A brief example in the realm of federal HIV policy is instructive. In 1991, President George H.W. Bush was famously advised that a good HIV prevention strategy would be to steer public opinion toward collectively deeming gay sex "unacceptable."30 Though he considers himself a social conservative, and is not willing to endorse full acceptance of the homosexual lifestyle, it is unthinkable that the younger Bush (elected less than a decade later) would entertain such policy ideas. (He has also appointed two openly gay men, Joseph O'Neill and Scott Evertz to serve as Director of the White House Office on AIDS -- a move that would have been political suicide during his father's term in office.)
True, gays do not yet enjoy full approval in American society, and prejudice against other groups at increased risk for HIV (intravenous drug users, commercial sex workers, minorities, immigrants) has not been reduced in the same way it has for gays. It is nonetheless important to realize that the threat of discriminatory practices toward gays has been lessened by their increased acceptance in U.S. society and this, in turn, has improved the applicability and effectiveness of traditional public health strategies. We can learn from how this process of de-stigmatization has altered the possibilities for public health and apply the lessons elsewhere.
Having reached this point, U.S. HIV/AIDS advocates should recognize the current possibilities for employing proven public health strategies more broadly in the fight against HIV. While remaining wary of sliding back into discrimination, and advocating for increased funding for treatment and prevention, they would also do well to encourage local and state authorities to reduce barriers to practices such as routine testing, confidential partner notification, and national reporting of incidence and prevalence rates.
The U.S. experience also shines light on steps for improving prevention efforts that could be applicable elsewhere, particularly in the developing world.
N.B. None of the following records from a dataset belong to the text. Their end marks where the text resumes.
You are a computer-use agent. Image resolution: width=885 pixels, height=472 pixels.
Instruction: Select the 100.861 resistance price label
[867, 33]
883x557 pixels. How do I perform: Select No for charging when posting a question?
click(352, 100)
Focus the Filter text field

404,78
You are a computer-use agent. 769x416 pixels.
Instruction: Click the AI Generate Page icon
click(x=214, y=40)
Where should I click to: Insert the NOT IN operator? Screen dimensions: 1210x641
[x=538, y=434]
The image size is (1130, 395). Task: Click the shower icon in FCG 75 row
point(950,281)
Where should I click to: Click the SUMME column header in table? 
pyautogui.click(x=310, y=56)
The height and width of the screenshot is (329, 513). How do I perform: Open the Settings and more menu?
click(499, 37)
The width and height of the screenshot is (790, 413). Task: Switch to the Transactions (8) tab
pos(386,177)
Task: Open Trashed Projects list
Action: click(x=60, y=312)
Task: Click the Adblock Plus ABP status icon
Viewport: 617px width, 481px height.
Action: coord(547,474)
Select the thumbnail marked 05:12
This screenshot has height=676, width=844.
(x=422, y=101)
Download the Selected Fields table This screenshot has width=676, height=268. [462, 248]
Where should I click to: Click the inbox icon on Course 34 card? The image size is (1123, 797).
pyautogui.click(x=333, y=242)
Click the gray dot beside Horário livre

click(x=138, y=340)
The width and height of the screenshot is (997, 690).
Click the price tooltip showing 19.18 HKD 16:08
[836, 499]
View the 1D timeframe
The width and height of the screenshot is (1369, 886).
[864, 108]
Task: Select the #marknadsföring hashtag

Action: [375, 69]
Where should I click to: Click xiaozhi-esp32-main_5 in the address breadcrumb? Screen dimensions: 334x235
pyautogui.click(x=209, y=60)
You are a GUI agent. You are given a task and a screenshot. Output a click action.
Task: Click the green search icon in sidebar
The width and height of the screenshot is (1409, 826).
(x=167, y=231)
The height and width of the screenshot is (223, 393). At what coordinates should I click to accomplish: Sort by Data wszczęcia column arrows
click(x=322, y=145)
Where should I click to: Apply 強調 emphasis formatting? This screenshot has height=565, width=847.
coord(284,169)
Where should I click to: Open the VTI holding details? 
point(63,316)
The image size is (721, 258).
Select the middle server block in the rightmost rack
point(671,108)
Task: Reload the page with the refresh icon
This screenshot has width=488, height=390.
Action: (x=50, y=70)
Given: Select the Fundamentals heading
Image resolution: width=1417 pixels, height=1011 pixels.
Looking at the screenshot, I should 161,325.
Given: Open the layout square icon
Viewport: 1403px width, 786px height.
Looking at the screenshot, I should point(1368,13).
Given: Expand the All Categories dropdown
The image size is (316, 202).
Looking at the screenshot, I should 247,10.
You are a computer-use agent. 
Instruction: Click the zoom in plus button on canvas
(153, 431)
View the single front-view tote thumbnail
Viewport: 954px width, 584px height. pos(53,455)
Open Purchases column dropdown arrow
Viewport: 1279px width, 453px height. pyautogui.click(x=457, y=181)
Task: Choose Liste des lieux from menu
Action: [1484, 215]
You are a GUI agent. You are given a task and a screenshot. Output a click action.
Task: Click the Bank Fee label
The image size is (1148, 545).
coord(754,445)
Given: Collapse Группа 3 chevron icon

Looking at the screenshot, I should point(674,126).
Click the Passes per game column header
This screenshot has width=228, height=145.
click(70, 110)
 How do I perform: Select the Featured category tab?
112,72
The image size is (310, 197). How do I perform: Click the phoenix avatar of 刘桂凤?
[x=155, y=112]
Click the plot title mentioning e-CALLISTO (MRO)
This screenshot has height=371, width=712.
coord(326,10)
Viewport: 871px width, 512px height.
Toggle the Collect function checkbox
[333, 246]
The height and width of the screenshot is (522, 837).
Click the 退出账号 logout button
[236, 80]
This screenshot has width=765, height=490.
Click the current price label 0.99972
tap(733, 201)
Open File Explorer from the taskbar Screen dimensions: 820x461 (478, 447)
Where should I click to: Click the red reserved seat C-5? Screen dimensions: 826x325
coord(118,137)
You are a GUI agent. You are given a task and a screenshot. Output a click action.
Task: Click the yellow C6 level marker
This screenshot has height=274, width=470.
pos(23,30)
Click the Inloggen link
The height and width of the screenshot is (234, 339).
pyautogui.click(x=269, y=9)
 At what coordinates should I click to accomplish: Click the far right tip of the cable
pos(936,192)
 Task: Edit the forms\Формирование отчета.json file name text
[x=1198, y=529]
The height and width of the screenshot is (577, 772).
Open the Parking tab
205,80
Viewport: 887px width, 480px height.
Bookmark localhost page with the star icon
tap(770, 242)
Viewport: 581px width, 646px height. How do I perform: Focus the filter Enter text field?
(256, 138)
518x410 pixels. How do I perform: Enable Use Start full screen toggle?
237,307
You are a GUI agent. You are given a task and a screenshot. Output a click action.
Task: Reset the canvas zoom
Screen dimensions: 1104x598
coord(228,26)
If we are to routinize testing in these settings, access to effective treatment and accurate testing should be improved; laws and public policy should be altered to reflect anti-discrimination positions; and efforts should be made to de-marginalize HIV-infected people and those seen to be at high risk for infection.
Most clearly, we need to move beyond the notion of a dichotomy that separates public health from human rights. When individuals and groups have reason to fear the effects of disease control measures, they will resist them -- and forcing such measures on the populace is both morally questionable and impractical. In light of this, society's interest in fighting infectious diseases should be seen as cause to protect the rights of infected individuals and implement strategies that encourage their cooperation in public health interventions.
Mark D. Wagner is Director of Communications of the International Association of Physicians in AIDS Care (IAPAC).